▼

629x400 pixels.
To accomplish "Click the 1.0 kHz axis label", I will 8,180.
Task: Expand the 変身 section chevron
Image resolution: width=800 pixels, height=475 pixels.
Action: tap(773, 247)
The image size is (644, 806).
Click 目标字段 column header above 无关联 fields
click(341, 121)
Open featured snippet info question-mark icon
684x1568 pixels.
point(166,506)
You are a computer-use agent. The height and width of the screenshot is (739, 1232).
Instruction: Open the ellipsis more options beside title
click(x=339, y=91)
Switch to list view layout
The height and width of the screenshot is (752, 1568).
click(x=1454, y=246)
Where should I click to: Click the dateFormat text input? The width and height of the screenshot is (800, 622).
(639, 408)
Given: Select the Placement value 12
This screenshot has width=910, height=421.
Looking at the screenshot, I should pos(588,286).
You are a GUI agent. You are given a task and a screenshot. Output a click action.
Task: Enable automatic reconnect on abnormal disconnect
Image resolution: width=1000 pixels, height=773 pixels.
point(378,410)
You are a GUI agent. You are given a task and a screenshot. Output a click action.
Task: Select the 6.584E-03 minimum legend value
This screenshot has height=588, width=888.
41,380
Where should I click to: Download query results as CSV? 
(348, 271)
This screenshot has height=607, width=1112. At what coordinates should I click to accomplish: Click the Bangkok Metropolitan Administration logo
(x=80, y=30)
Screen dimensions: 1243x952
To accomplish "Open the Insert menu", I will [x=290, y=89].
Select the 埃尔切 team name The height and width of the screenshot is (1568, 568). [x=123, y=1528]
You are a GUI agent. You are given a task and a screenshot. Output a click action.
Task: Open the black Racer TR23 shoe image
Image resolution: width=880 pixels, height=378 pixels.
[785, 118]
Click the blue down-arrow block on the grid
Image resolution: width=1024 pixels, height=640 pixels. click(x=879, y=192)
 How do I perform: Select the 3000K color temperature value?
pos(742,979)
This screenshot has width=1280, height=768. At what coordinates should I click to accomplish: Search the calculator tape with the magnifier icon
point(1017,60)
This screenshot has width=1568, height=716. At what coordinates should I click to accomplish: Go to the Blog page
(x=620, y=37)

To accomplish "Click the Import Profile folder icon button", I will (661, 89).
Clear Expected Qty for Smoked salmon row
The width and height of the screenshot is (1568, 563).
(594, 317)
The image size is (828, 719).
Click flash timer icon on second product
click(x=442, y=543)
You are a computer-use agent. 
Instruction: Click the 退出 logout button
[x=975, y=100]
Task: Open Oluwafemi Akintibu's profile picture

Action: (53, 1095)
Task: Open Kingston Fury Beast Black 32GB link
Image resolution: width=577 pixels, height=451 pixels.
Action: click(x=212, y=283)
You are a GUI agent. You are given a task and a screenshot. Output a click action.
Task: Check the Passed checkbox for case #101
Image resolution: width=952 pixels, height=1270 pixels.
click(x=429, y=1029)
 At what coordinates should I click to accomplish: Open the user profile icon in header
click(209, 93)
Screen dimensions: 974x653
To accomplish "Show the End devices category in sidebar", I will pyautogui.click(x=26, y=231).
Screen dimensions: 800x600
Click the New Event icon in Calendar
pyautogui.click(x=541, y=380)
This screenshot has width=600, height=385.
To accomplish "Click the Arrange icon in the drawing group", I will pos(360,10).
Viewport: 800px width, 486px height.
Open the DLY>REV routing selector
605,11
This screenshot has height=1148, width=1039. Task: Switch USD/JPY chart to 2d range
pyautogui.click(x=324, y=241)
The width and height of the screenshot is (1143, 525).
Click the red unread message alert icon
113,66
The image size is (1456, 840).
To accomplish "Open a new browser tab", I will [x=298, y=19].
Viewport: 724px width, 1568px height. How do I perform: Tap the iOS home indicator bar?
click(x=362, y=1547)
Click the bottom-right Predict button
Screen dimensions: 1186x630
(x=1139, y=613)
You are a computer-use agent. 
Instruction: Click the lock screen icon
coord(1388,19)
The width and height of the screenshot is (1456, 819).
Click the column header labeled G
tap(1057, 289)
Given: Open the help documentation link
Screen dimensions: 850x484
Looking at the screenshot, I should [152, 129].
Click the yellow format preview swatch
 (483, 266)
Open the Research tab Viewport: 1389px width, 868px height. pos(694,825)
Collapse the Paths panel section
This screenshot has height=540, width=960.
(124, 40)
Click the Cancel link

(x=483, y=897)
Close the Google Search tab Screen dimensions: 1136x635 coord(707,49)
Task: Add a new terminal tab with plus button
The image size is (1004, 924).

▲

Exercise >>
Copy every line above exactly.

Solution to the problem >>
629x400 pixels.
To accomplish "Click the 1.0 kHz axis label", I will 8,180.
Task: Expand the 変身 section chevron
Image resolution: width=800 pixels, height=475 pixels.
Action: tap(773, 247)
The image size is (644, 806).
Click 目标字段 column header above 无关联 fields
click(341, 121)
Open featured snippet info question-mark icon
684x1568 pixels.
point(166,506)
You are a computer-use agent. The height and width of the screenshot is (739, 1232).
Instruction: Open the ellipsis more options beside title
click(x=339, y=91)
Switch to list view layout
The height and width of the screenshot is (752, 1568).
click(x=1454, y=246)
Where should I click to: Click the dateFormat text input? The width and height of the screenshot is (800, 622).
(639, 408)
Given: Select the Placement value 12
This screenshot has width=910, height=421.
Looking at the screenshot, I should pos(588,286).
You are a GUI agent. You are given a task and a screenshot. Output a click action.
Task: Enable automatic reconnect on abnormal disconnect
Image resolution: width=1000 pixels, height=773 pixels.
point(378,410)
You are a GUI agent. You are given a task and a screenshot. Output a click action.
Task: Select the 6.584E-03 minimum legend value
This screenshot has height=588, width=888.
41,380
Where should I click to: Download query results as CSV? 
(348, 271)
This screenshot has height=607, width=1112. At what coordinates should I click to accomplish: Click the Bangkok Metropolitan Administration logo
(x=80, y=30)
Screen dimensions: 1243x952
To accomplish "Open the Insert menu", I will [x=290, y=89].
Select the 埃尔切 team name The height and width of the screenshot is (1568, 568). [x=123, y=1528]
You are a GUI agent. You are given a task and a screenshot. Output a click action.
Task: Open the black Racer TR23 shoe image
Image resolution: width=880 pixels, height=378 pixels.
[785, 118]
Click the blue down-arrow block on the grid
Image resolution: width=1024 pixels, height=640 pixels. click(x=879, y=192)
 How do I perform: Select the 3000K color temperature value?
pos(742,979)
This screenshot has width=1280, height=768. At what coordinates should I click to accomplish: Search the calculator tape with the magnifier icon
point(1017,60)
This screenshot has width=1568, height=716. At what coordinates should I click to accomplish: Go to the Blog page
(x=620, y=37)

To accomplish "Click the Import Profile folder icon button", I will (661, 89).
Clear Expected Qty for Smoked salmon row
The width and height of the screenshot is (1568, 563).
(594, 317)
The image size is (828, 719).
Click flash timer icon on second product
click(x=442, y=543)
You are a computer-use agent. 
Instruction: Click the 退出 logout button
[x=975, y=100]
Task: Open Oluwafemi Akintibu's profile picture

Action: (53, 1095)
Task: Open Kingston Fury Beast Black 32GB link
Image resolution: width=577 pixels, height=451 pixels.
Action: click(x=212, y=283)
You are a GUI agent. You are given a task and a screenshot. Output a click action.
Task: Check the Passed checkbox for case #101
Image resolution: width=952 pixels, height=1270 pixels.
click(x=429, y=1029)
 At what coordinates should I click to accomplish: Open the user profile icon in header
click(209, 93)
Screen dimensions: 974x653
To accomplish "Show the End devices category in sidebar", I will pyautogui.click(x=26, y=231).
Screen dimensions: 800x600
Click the New Event icon in Calendar
pyautogui.click(x=541, y=380)
This screenshot has width=600, height=385.
To accomplish "Click the Arrange icon in the drawing group", I will pos(360,10).
Viewport: 800px width, 486px height.
Open the DLY>REV routing selector
605,11
This screenshot has height=1148, width=1039. Task: Switch USD/JPY chart to 2d range
pyautogui.click(x=324, y=241)
The width and height of the screenshot is (1143, 525).
Click the red unread message alert icon
113,66
The image size is (1456, 840).
To accomplish "Open a new browser tab", I will [x=298, y=19].
Viewport: 724px width, 1568px height. How do I perform: Tap the iOS home indicator bar?
click(x=362, y=1547)
Click the bottom-right Predict button
Screen dimensions: 1186x630
(x=1139, y=613)
You are a computer-use agent. 
Instruction: Click the lock screen icon
coord(1388,19)
The width and height of the screenshot is (1456, 819).
Click the column header labeled G
tap(1057, 289)
Given: Open the help documentation link
Screen dimensions: 850x484
Looking at the screenshot, I should [152, 129].
Click the yellow format preview swatch
 (483, 266)
Open the Research tab Viewport: 1389px width, 868px height. pos(694,825)
Collapse the Paths panel section
This screenshot has height=540, width=960.
(124, 40)
Click the Cancel link

(x=483, y=897)
Close the Google Search tab Screen dimensions: 1136x635 coord(707,49)
Task: Add a new terminal tab with plus button
The image size is (1004, 924).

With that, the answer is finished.